Vim vs AWK
Vim is a text editor and Awk a text processing language, I wouldn’t blame you
for believing that trying to compare them is bonkers, but trust me, I have
something to compare here.
Case study: Vinfo
Vinfo is a Vim plugin that allows you to read Info documentation files right
in a vim session by converting Info plain text files into Vim help-files, so you
get nice syntax highlighting and convenient tags for jumping between the file
contents. Let’s examine how it does its job.
This is how the Info text looks like, note that the titles are underlined using
*
chars:
Some context lines here
maybe a nice introduction
or something.
1. Title
********
This section refers to blah blah and is great because of blah blah...
And here is what we need. Titles underlined using =
:
Some context lines here
maybe a nice introduction
or something.
1. Title
========
This section refers to blah blah and is great because of blah blah...
It appears to be an easy task, but its actually not.
So why is this difficult using Awk? Or even other tools like grep, sed? Or a
combination of all these?
It’s because of the context! In this same file we have many other lines that
start with =
and that we don’t care about; We are actually looking for the
lines that start with =
and are under a line that starts with a number
followed by a dot and followed by a word that has a blank line separation and a
paragraph above and below that are not the beginning/end of nodes but some sort
of description text… Now that’s a difficult match!.
It is technically possible to accomplish this using Awk, but it requires some
complicated logic for handling the state of the context, and it grows out of
hand really quickly.
Let’s see how this is done using Vim script (from Vinfo code):
g/\v^$\n.+\n\=+\n^$\n/norm! jjvg_r-\<Esc>
One line.

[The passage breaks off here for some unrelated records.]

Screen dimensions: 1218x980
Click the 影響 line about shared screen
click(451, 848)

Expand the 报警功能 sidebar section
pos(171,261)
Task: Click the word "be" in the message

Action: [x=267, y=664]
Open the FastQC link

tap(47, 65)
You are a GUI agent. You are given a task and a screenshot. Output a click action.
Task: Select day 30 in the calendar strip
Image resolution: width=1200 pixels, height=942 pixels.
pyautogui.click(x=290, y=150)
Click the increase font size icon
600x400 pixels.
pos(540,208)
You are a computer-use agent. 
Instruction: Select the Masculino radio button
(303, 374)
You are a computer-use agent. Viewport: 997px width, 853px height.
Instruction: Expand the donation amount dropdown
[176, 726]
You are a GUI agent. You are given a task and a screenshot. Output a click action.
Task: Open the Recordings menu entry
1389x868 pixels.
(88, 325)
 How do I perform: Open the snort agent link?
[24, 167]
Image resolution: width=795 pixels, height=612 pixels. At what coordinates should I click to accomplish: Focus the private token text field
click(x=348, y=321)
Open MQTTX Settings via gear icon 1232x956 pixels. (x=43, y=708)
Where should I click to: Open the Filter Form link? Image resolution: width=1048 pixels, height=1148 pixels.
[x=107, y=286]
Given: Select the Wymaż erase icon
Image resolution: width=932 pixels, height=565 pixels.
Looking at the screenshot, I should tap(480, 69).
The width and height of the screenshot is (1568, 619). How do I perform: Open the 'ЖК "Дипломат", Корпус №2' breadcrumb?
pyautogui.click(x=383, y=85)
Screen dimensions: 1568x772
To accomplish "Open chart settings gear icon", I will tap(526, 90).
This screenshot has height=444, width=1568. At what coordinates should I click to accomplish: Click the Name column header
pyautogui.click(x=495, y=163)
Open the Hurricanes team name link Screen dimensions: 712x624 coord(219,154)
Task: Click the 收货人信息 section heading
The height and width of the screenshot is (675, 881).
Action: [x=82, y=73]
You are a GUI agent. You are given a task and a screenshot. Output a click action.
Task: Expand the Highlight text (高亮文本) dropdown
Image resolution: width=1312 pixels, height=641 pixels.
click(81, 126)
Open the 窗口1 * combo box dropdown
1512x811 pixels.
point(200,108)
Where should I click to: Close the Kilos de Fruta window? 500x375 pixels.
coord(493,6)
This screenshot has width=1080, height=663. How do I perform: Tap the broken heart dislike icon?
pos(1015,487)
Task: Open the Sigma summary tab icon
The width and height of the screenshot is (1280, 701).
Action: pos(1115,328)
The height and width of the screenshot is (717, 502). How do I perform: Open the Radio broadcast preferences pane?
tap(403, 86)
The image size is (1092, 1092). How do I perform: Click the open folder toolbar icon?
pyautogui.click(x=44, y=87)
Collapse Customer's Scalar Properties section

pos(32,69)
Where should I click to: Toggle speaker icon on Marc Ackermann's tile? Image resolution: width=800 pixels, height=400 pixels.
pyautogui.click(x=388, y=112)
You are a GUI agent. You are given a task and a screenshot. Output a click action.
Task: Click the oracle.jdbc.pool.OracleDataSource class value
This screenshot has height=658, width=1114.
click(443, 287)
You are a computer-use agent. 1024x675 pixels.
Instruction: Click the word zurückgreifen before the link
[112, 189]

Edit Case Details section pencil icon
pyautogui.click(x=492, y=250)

It looks scary, but it wasn’t written from scratch. The commands were
obtained by performing normal live editing on the text.
It could be said that one of the reasons for this kind of task to become too
complex using Awk, is because of its per-line processing nature.
But in Awk you can use the RS variable in order to handle multi line matches
I hear you protest. Yes, you can, but it doesn’t mean that it will become much
easier, you still need to assume a constant and formatted stream of records OR
dynamically change the RS variable to adjust it when needed. If you have a
non-homogeneous text with multi-line matches that are very context prone,
complexity will rapidly become a real pain to handle.
Vim goes further
With Vim, you can open the target text file and just start doing the editing
while Vim itself is recording your moves (:h q
). Then you can paste the
recorded commands and moves in a vim script and bang! The script for your
complex editing is written.
When writing an Awk script you need multiple trial and fail iterations to test
your regular expressions. With vim, however, you can visually test all your
regular expressions, make quick changes, improvements and then just paste them
in a vim script when they happen to work.
Vim regular expressions engine
You can use a regular, convoluted, expression programmatically in a language
like Perl for complex tasks, or you can use Vim’s regular expressions engine to
collapse a lot of logic into one single regex.
Let’s say you want to process some text in the middle of a line without touching
anything else in that same line, you can do this in Vim by using the \%V
atom
in order to work with a visual selected area.
But, obviously, Vim is going to be slower than an Awk script
Actually, it can be, but many milliseconds processing a large file is something
I would prefer over a couple of hours (or days!) of Awk scripting.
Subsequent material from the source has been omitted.